Lung cancer frequently metastasizes to other parts of the body. One of the most dangerous areas it can travel to is the brain, significantly reducing life expectancy. Unfortunately, these metastases are common. Up to 7% of people already have cancer cells in the brain when they are first diagnosed with non-small cell lung cancer (NSCLC), and 20% to 40% of those with NSCLC will develop this complication during disease progression. Brain metastases occur in stage 4 lung cancer. Stage 4 lung cancer has a poor prognosis, with life expectancy usually being under a year1. Currently there are no targeted therapies specific for brain metastases, and the blood-brain barrier can pose a physiologic impediment to many cytotoxic drugs and antibody-based therapies. Surgical tumor resection and/or radiotherapy are the most used forms of treatment, but the overall increase in survival is small (~4-6 months) and the quality of life following the treatment can be very poor2. Clearly, more effective treatments are needed for this devastating disease. The literature reveals very few preclinical oncology models that facilitate the assessment of metastatic brain disease in the presence of a primary tumor. In recognition of this need, Preclinical Oncology (PCO) has developed two xenograft models to not only address metastatic brain disease via a direct intra-cranial implant, but also couples this with a subcutaneous “primary” tumor to effectively allow the evaluation of the response to treatment at both locations.
Furthermore, being able to assess the pharmacokinetic and/or pharmacodynamics (PK/PD) of targeted therapies in both implant locations at the same time is important. Treatment with targeted therapies could have significantly different penetration and absorption rates which will alter PK/PD assessment across either tissue. Given the unique environment in the brain and the obstacle that the blood brain barrier presents comparison across the two location can be a powerful tool to assess the impact of treatment on established metastatic disease and primary tumor.

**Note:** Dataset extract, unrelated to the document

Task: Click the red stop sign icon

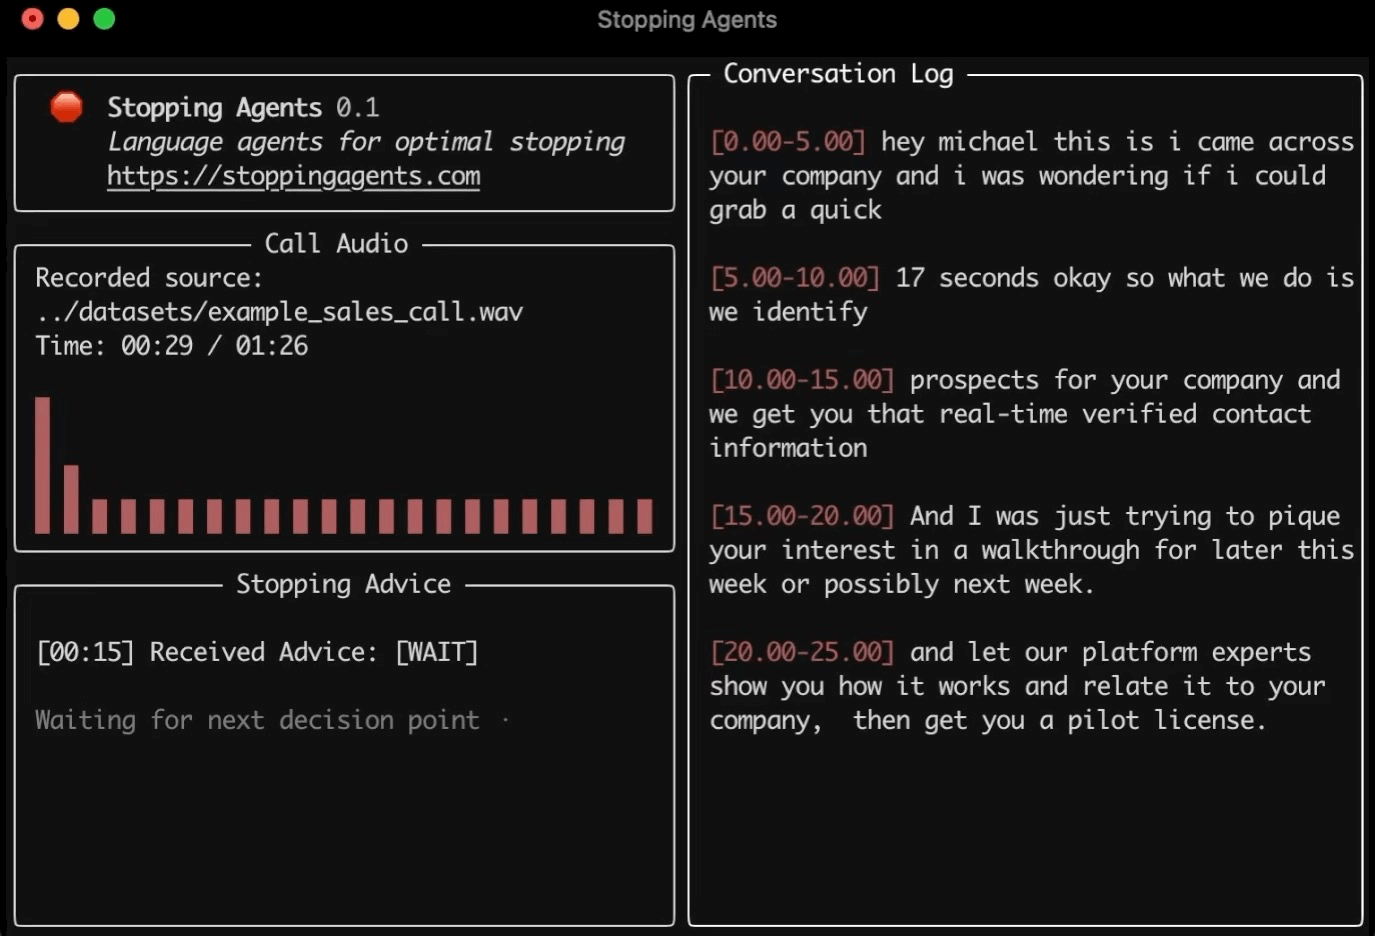Action: 66,107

PCO has optimized the dual disease induction parameter for two human non-small cell lung carcinoma cell lines; NCI-H1975-luc and PC-9-luc. Both cell lines have been transfected with luciferase to allow for bioluminescence imaging (BLI) to monitor the disease progression for the cells implanted intra-cranially. The subcutaneous “primary” tumors are shielded to prevent overlapping signals. In all studies that involved animals, protocols were conducted according to animal welfare regulations in an AAALAC-accredited facility with IACUC protocol review and approval.

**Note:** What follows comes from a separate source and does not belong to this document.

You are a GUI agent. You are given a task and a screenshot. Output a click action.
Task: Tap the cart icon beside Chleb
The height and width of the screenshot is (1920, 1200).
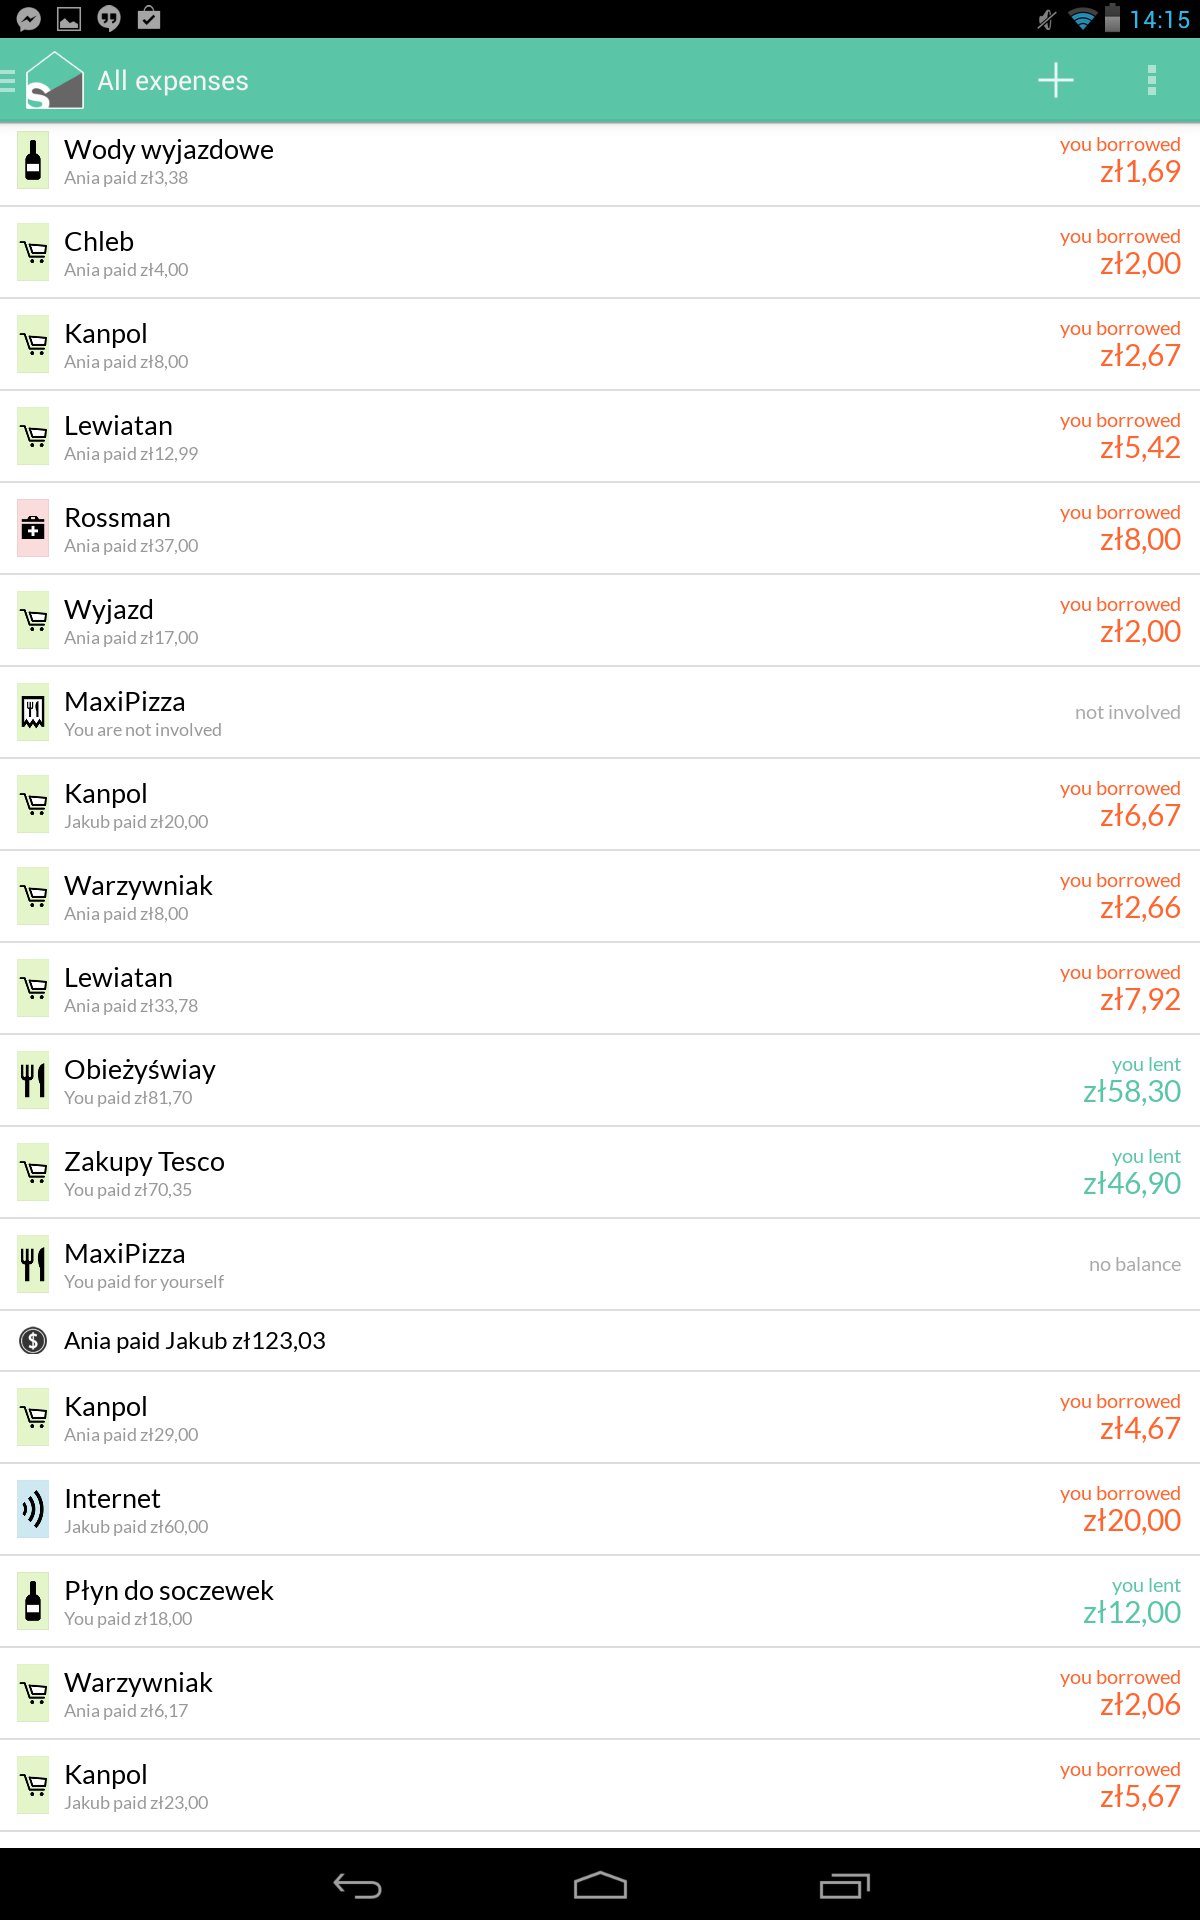click(33, 253)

NCI-H1975-Luc was established from a female non-smoker. This cell line is of interest to the research community because of its EGFR-L858R/T790M mutational status. The T790M acquired mutation is found in 50-60% of NSCLC patients that become resistant to approved EGFR inhibitors. Therefore, this model is suitable for evaluating next generation EGFR inhibitors, such as compounds that bind to EGFR regardless of the mutational changes that have occurred, or compounds that bind irreversibly. The EGFR expression profile of NCI-H1975-luc has made it a model of interest for the dual implant method because it allows for the assessment of blood brain barrier penetration of an EGFR targeted small molecule. This evaluation can be done multiple ways; traditional efficacy based on BLI monitoring of the metastatic brain disease coupled with caliper measurements of the subcutaneous tumors and/or pharmacodynamic and pharmacokinetic analysis of the metastatic lesion compared to the primary tumors to assess if drug concentration is different. In either scenario the metastatic brain disease response can then be compared to the “primary” subcutaneous tumor response.
Consistent with the historical tumor growth for this model, the subcutaneous tumor volume doubling time is about 7 days and typically reaching evaluation size (~900mm3) in approximately 25 days post implant (Figure 2). As expected, the model is just as reliable when implanted intra-cranially, with a BLI calculated tumor volume doubling time of 1.6 days (Figure 1 and Image 1).